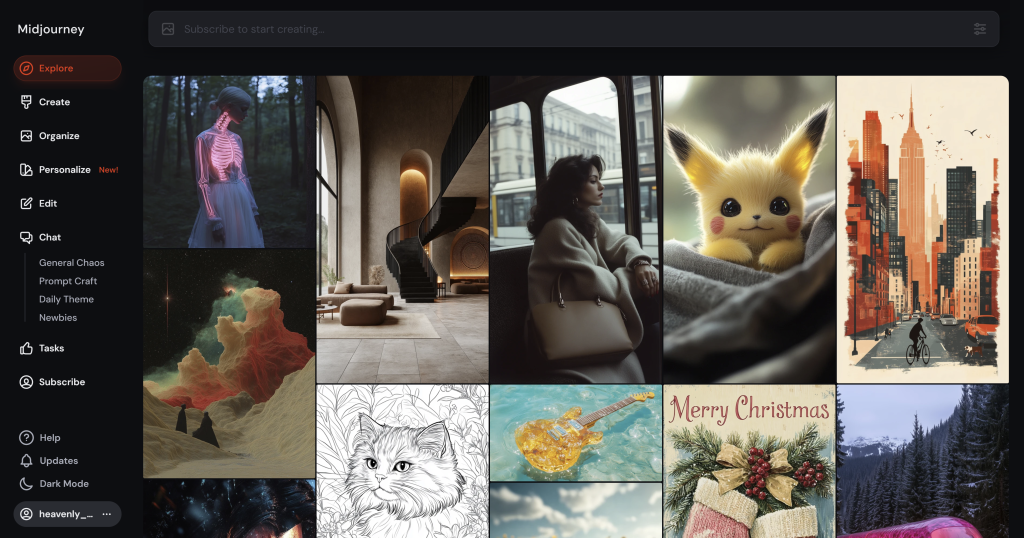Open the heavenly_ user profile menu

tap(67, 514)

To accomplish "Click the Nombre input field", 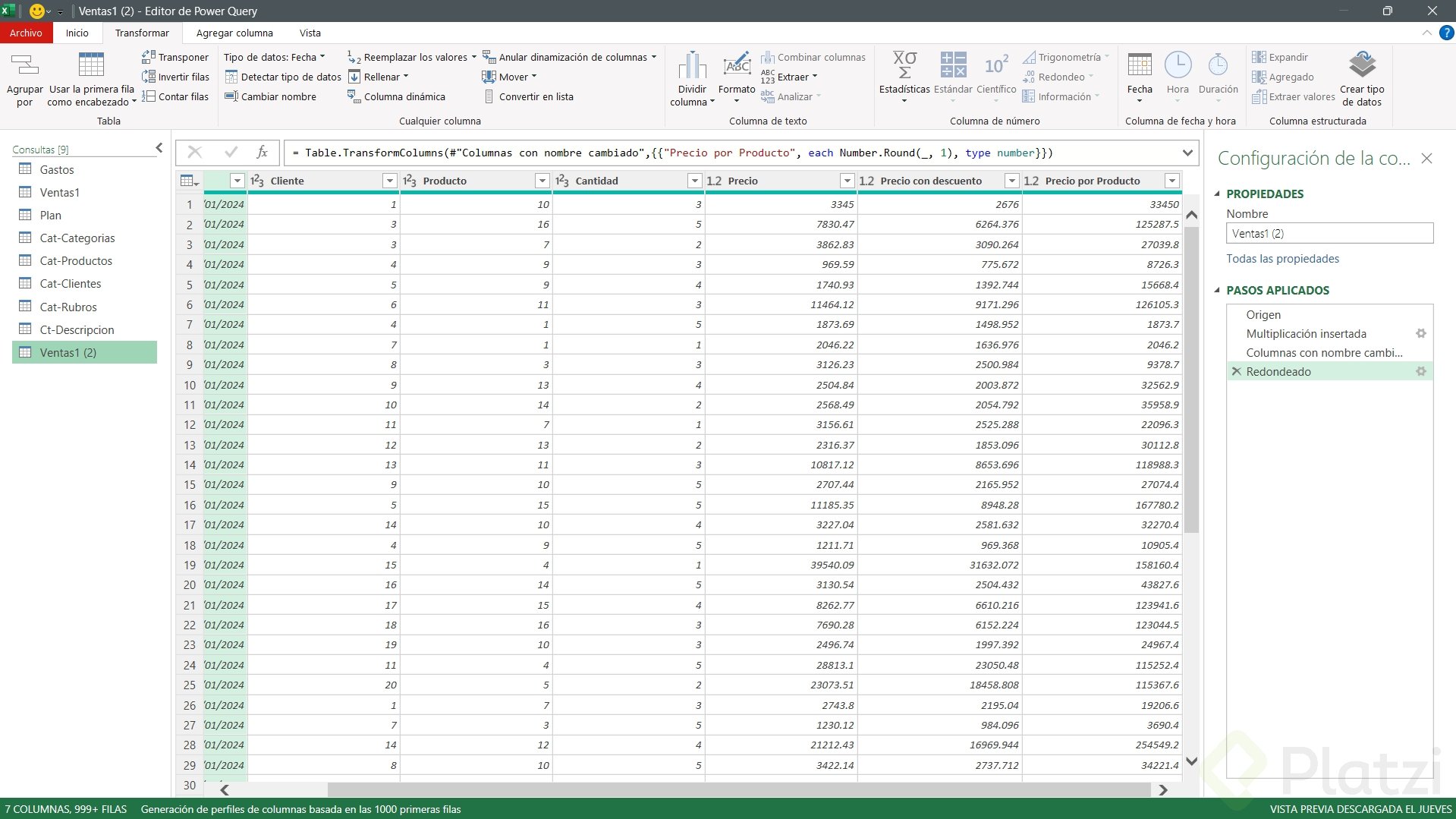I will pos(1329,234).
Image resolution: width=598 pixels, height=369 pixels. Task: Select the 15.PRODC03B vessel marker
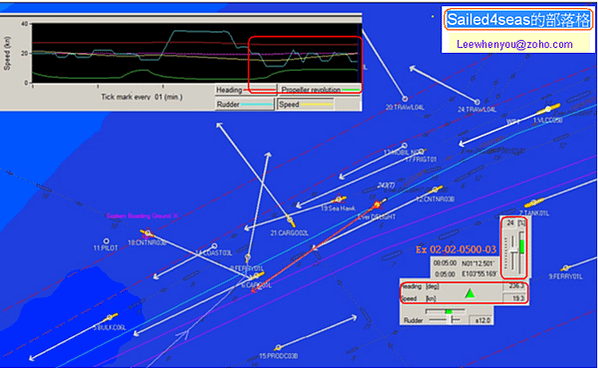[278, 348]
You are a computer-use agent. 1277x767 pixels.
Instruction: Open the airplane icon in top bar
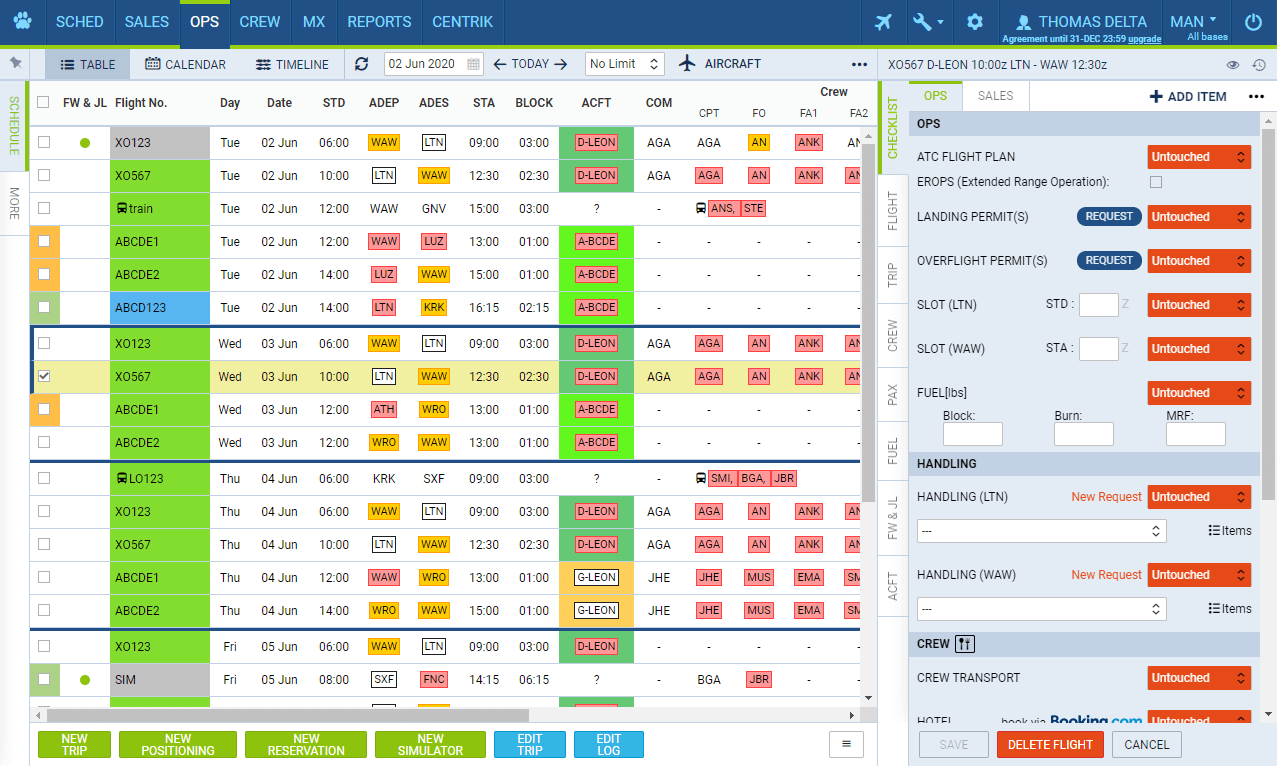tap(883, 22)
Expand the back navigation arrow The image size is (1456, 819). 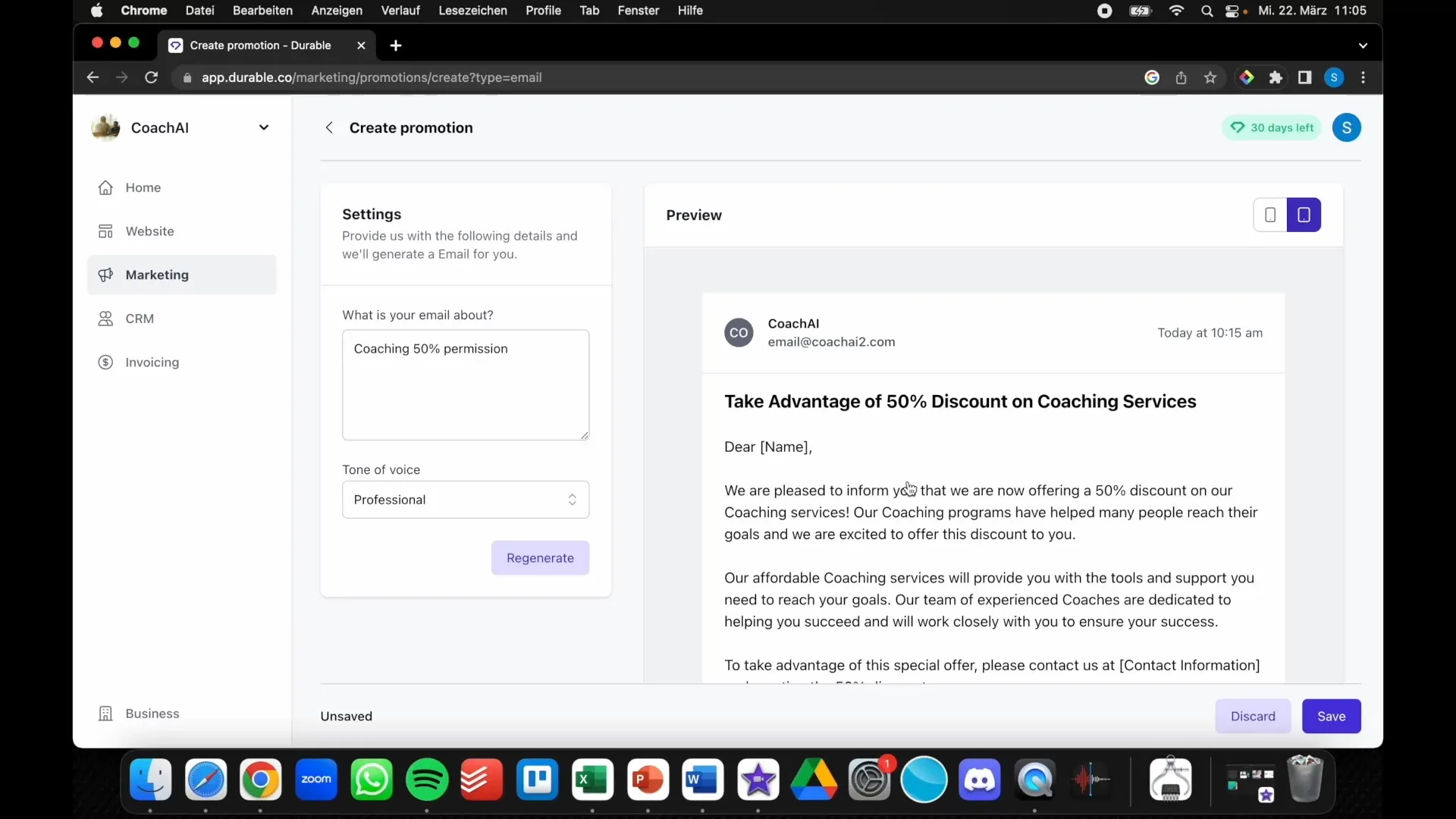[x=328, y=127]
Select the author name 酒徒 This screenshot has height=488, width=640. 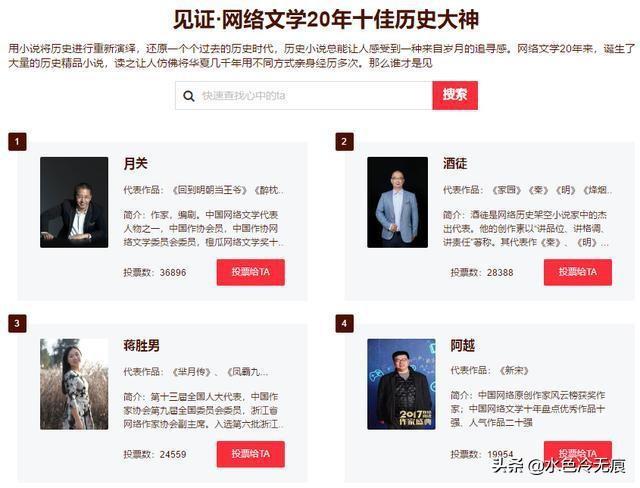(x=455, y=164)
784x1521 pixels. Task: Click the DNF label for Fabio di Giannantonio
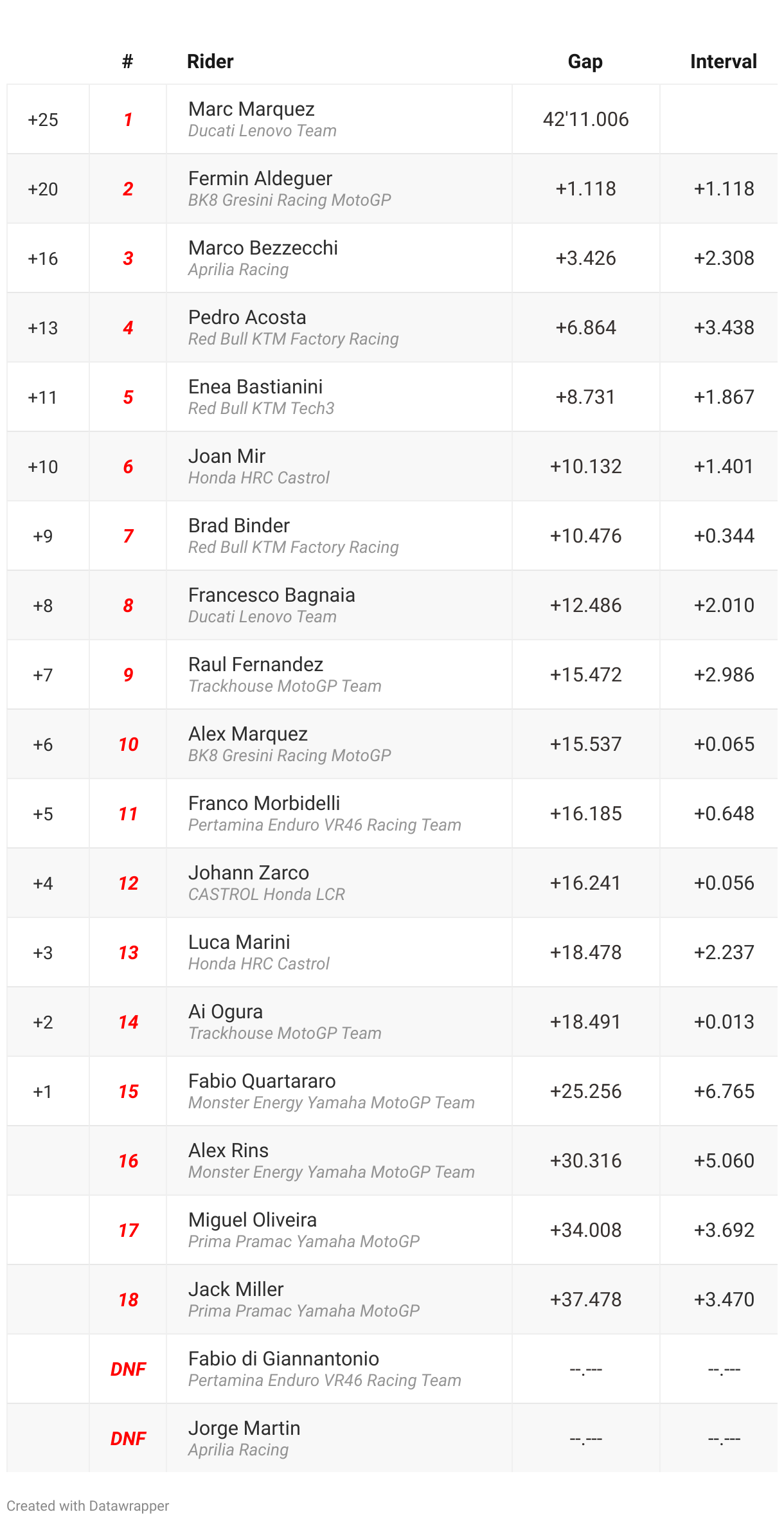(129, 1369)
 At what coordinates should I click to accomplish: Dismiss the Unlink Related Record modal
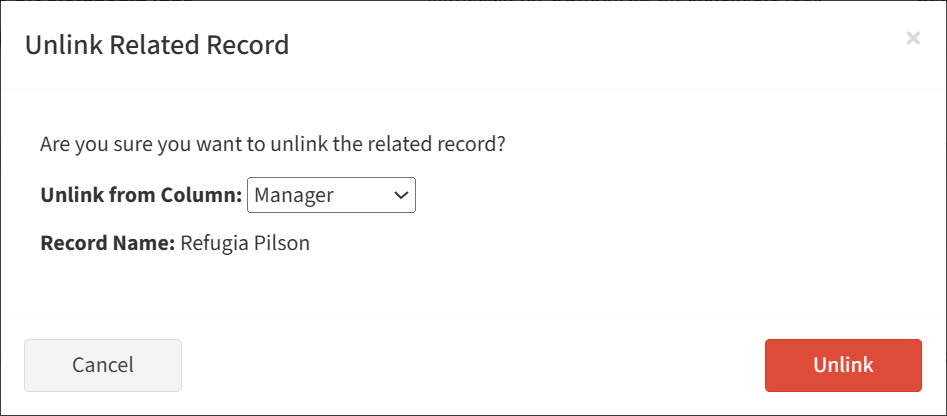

Work to be completed |
In the records above, find the line that contains "784x1521 pixels. Task: Click" and retype it and all lines after it exactly, leaving out any pictures.

Response to the exercise |
784x1521 pixels. Task: Click the DNF label for Fabio di Giannantonio
(129, 1369)
 At what coordinates should I click to accomplish: Dismiss the Unlink Related Record modal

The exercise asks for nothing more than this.